§ Work request
Wherever "Locate" occurs in the entries, copy the line that holds it.

§ Dataset content
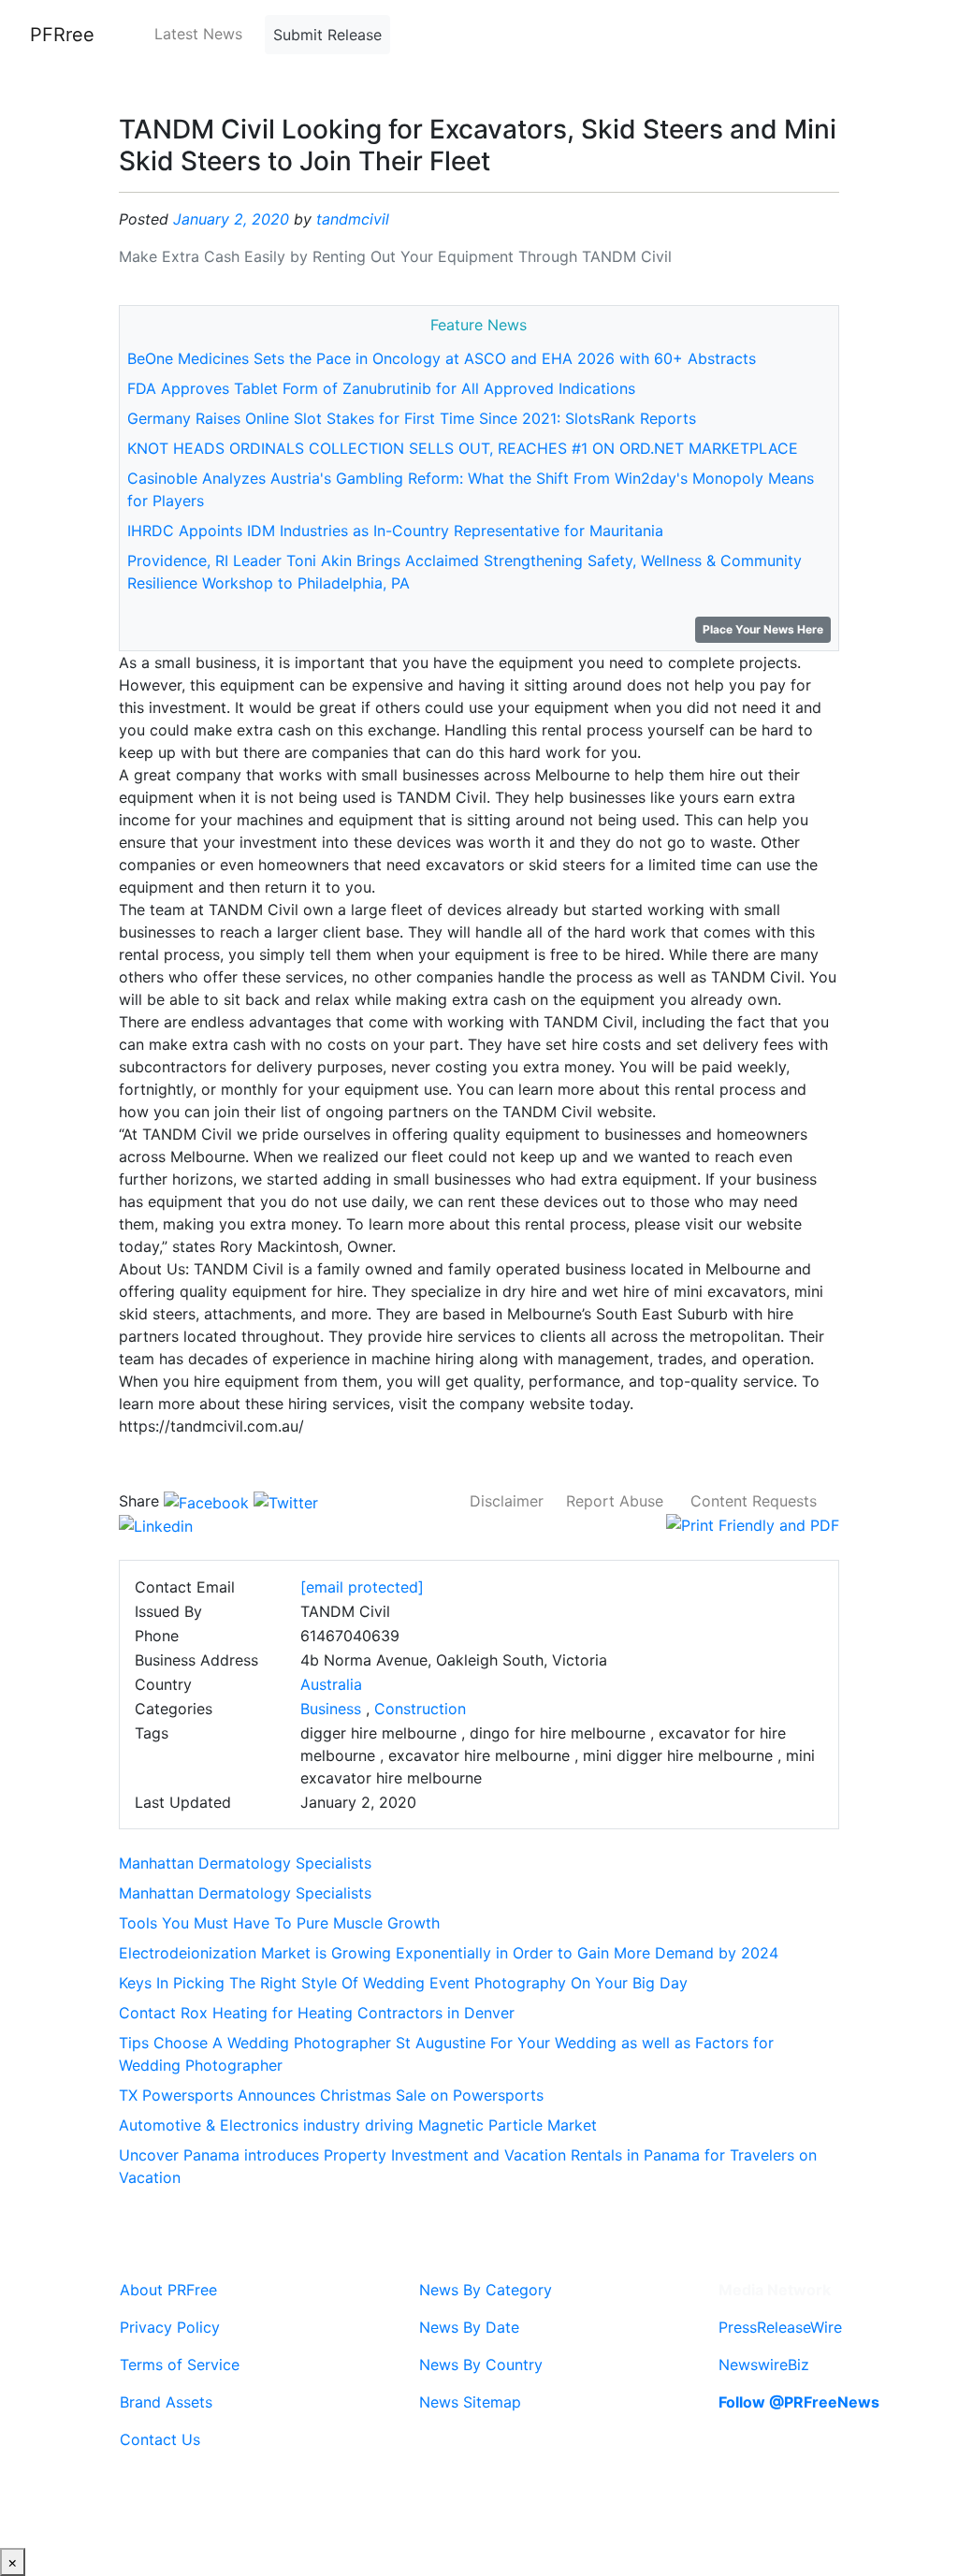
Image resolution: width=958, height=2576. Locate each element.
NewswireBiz (763, 2364)
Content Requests (753, 1501)
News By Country (481, 2364)
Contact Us (160, 2439)
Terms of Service (180, 2364)
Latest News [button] (198, 33)
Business (330, 1708)
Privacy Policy (170, 2327)
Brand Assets (166, 2402)
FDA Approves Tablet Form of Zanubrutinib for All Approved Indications (381, 388)
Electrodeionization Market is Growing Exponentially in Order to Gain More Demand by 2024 (448, 1952)
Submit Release (327, 34)
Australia (331, 1684)
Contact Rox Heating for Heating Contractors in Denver (317, 2012)
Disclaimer (507, 1501)
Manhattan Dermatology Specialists (245, 1863)
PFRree (62, 34)
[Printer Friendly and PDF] (752, 1523)
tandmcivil (352, 219)
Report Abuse (614, 1501)
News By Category (485, 2289)
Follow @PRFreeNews (798, 2402)
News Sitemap (470, 2402)
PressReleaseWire (780, 2327)
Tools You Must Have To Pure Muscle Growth (279, 1923)
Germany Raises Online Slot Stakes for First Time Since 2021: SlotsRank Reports (411, 418)
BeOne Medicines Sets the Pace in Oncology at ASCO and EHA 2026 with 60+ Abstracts (441, 358)
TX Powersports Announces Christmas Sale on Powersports (331, 2095)
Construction (420, 1708)
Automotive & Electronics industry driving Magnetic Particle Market (358, 2125)
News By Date (469, 2327)
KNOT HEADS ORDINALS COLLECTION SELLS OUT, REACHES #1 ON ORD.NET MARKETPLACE (462, 448)
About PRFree (168, 2289)
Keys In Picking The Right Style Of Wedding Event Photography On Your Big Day (403, 1982)
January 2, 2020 (231, 219)
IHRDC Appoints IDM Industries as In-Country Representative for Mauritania (395, 530)
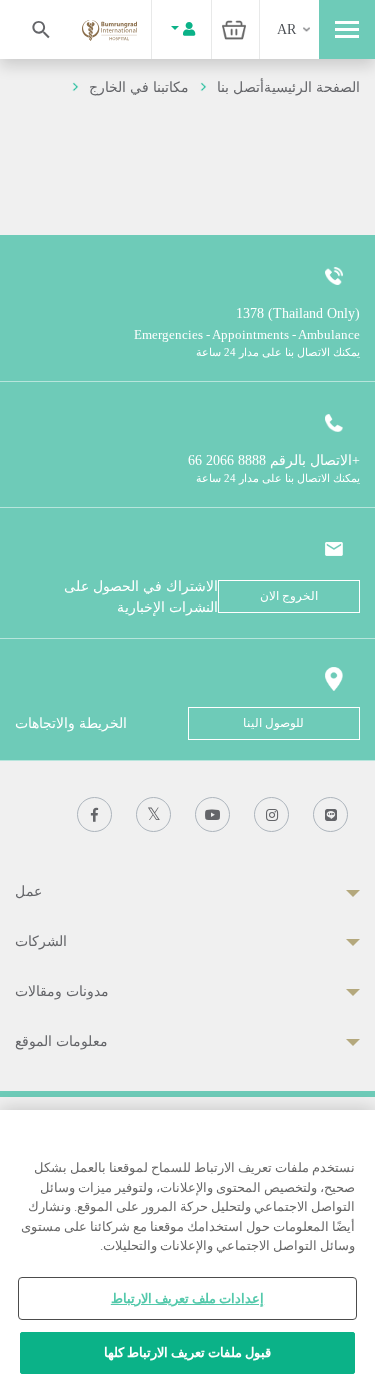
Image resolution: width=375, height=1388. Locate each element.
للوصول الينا (273, 723)
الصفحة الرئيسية (312, 87)
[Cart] (234, 29)
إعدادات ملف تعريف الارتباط (187, 1298)
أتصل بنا (240, 87)
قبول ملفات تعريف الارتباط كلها (188, 1352)
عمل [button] (28, 891)
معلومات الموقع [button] (61, 1041)
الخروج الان (289, 596)
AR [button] (286, 29)
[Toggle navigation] (347, 29)
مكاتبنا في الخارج (139, 87)
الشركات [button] (41, 941)
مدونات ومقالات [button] (62, 991)
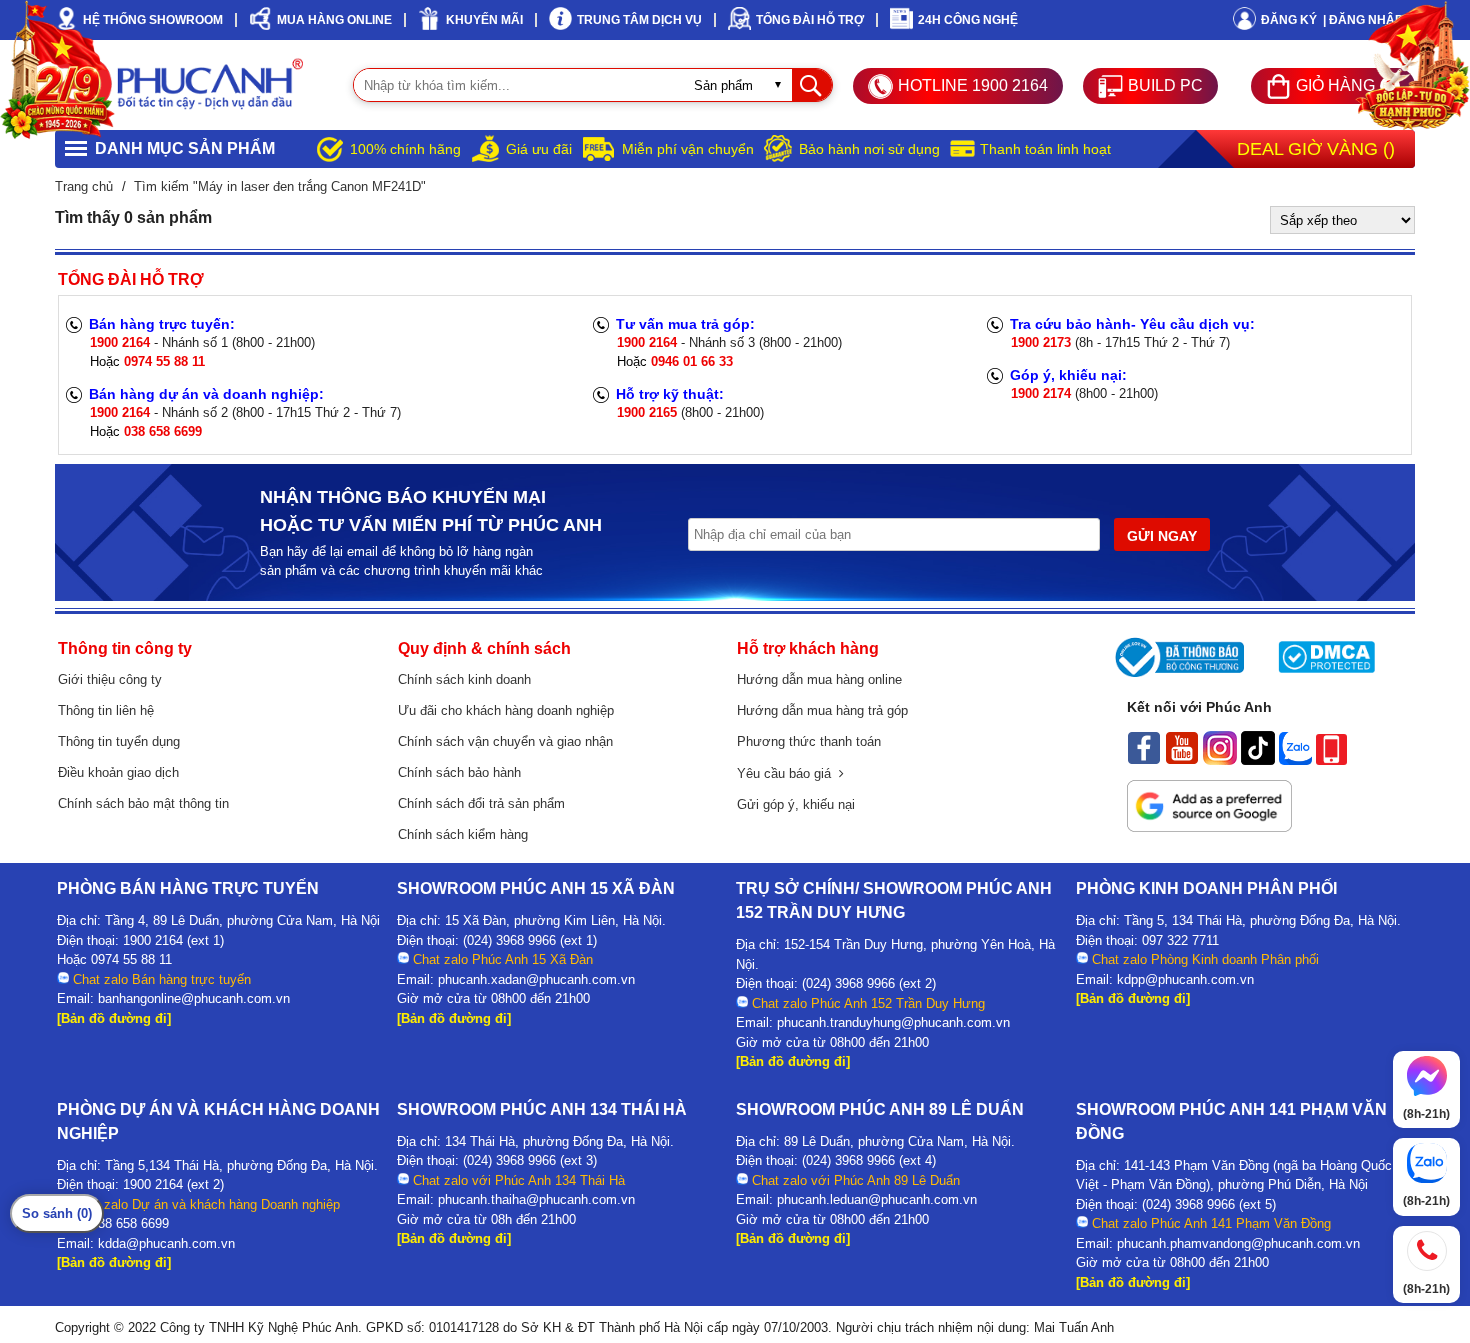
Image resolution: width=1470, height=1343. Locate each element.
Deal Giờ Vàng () (1316, 149)
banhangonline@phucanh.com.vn (194, 998)
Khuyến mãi (484, 20)
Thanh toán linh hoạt (1045, 149)
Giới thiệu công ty (110, 679)
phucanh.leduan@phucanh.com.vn (877, 1199)
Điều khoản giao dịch (118, 772)
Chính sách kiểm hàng (463, 834)
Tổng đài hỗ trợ (810, 20)
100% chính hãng (405, 149)
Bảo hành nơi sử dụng (869, 149)
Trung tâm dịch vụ (639, 20)
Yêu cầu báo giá (788, 773)
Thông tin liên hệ (106, 710)
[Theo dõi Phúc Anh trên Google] (1209, 827)
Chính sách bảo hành (459, 772)
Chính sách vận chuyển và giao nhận (505, 741)
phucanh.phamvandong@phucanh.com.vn (1238, 1243)
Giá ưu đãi (539, 149)
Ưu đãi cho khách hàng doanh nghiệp (506, 710)
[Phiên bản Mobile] (1331, 760)
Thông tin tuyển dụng (119, 741)
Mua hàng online (334, 20)
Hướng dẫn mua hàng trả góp (822, 710)
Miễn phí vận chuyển (688, 149)
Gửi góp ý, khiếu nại (796, 804)
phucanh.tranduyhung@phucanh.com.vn (893, 1022)
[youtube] (1182, 760)
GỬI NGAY (1162, 536)
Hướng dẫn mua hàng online (819, 679)
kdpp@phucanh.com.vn (1185, 979)
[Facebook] (1144, 760)
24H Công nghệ (968, 20)
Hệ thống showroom (153, 20)
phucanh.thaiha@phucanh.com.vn (536, 1199)
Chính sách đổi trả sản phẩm (481, 803)
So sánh (57, 1213)
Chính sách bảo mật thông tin (143, 803)
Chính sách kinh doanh (464, 679)
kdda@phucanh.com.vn (166, 1243)
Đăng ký (1289, 20)
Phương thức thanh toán (809, 741)
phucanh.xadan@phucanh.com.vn (536, 979)
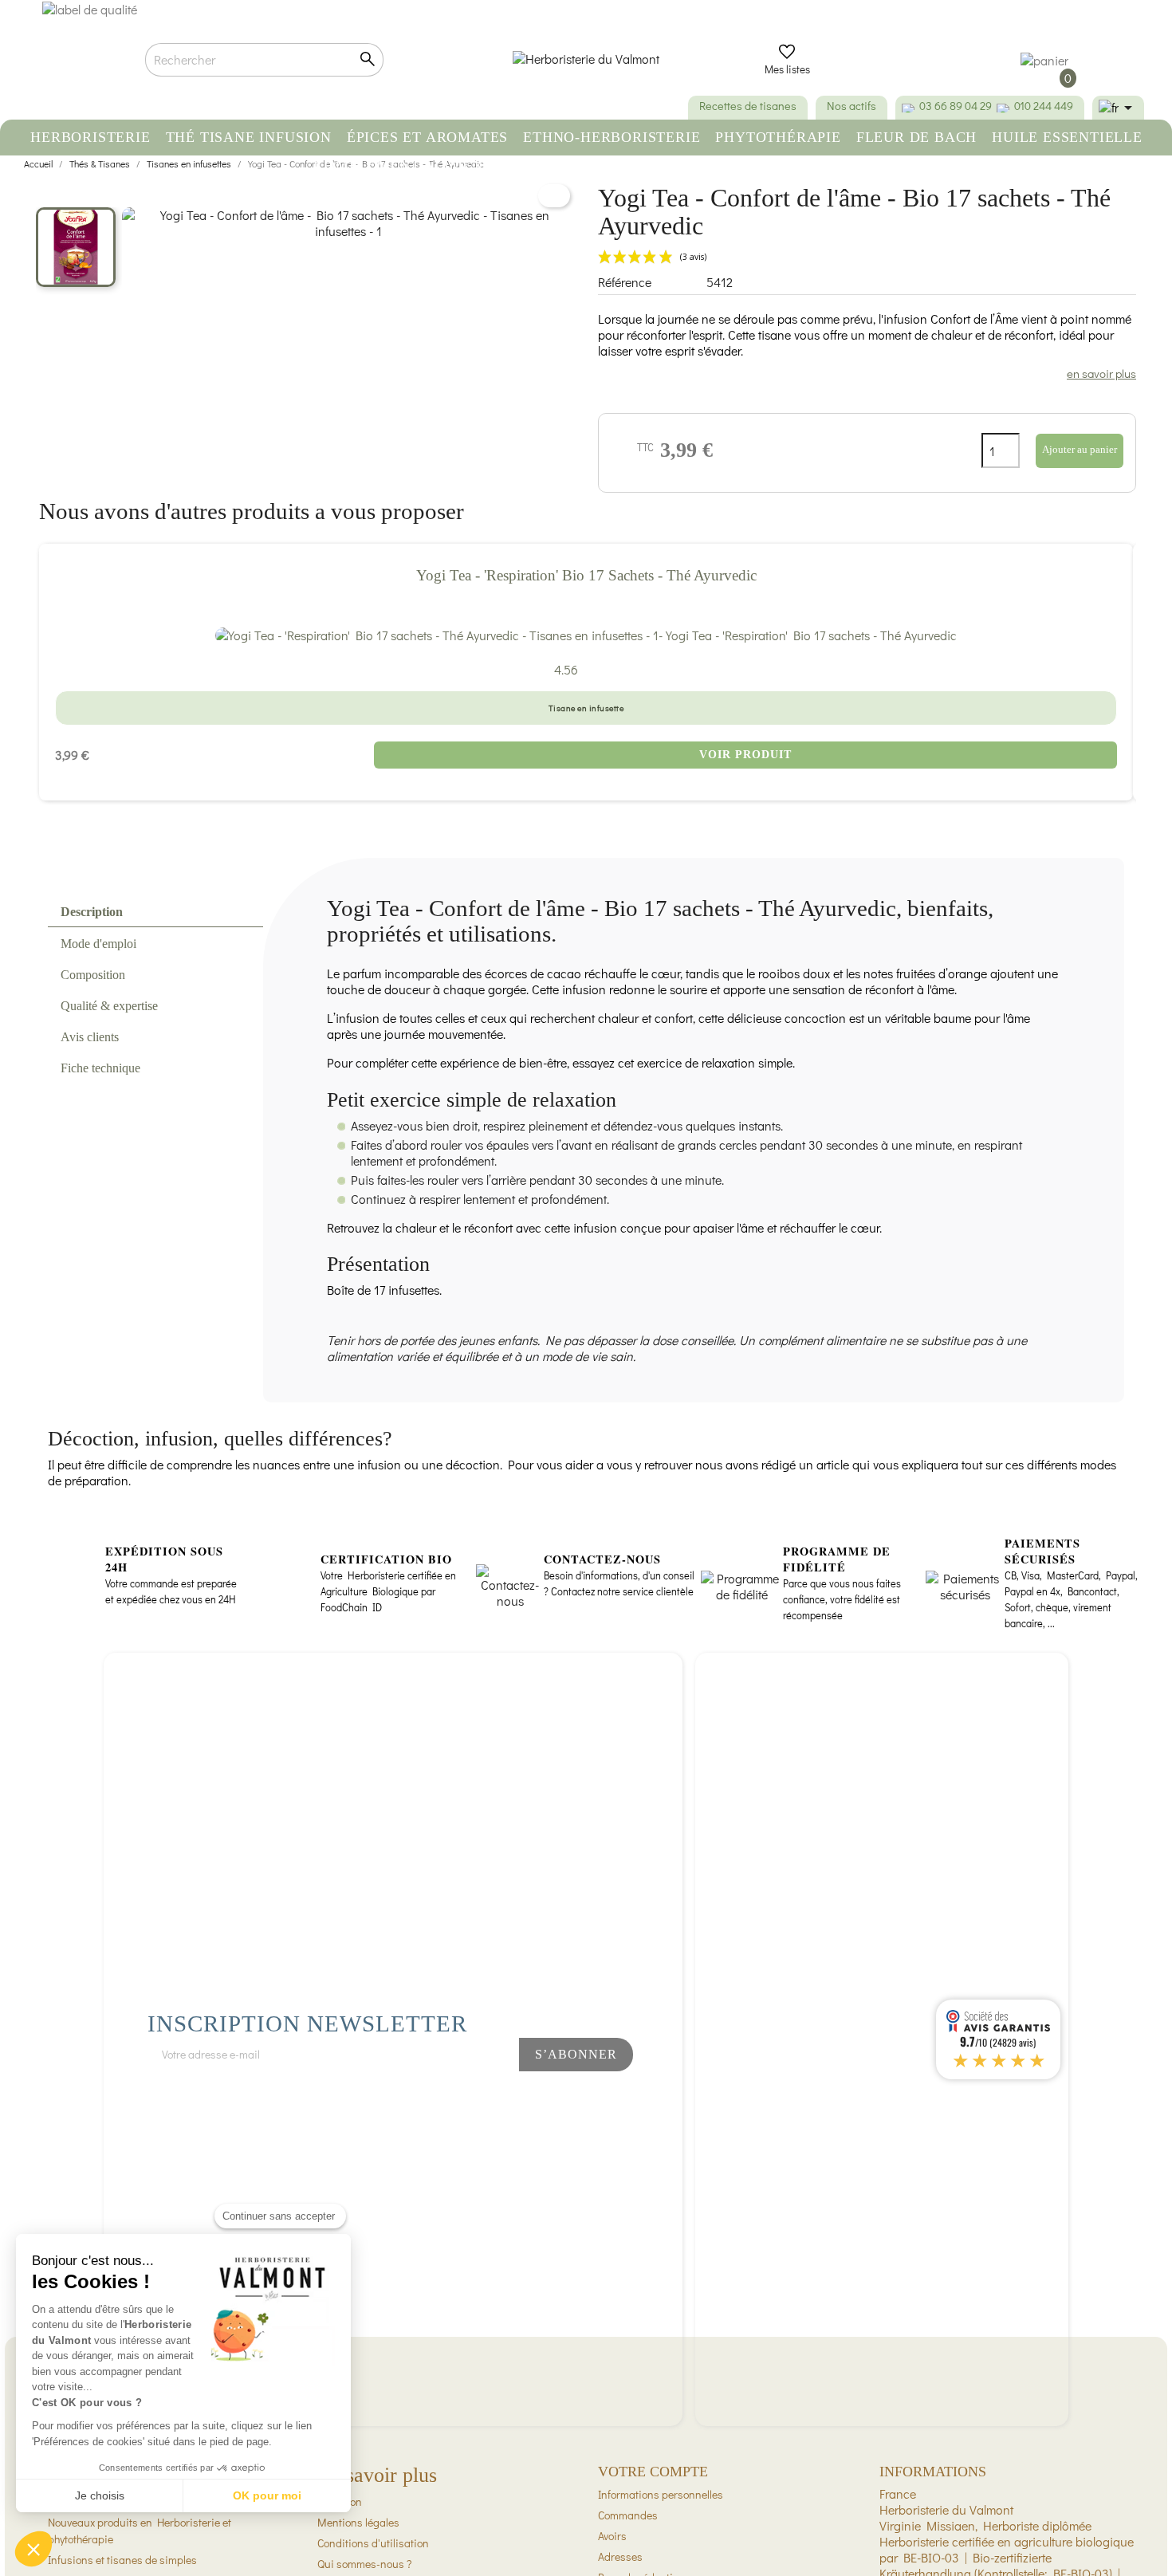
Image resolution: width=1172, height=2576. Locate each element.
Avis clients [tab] (90, 1037)
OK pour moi (267, 2495)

§ Answer to this exercise
Image resolution: width=958, height=2576. Locate each element.
Image resolution: width=375, height=1388. Locate each element.
Image resolution: width=1470, height=1343. Locate each element.
Image resolution: width=1172, height=2576. Locate each element.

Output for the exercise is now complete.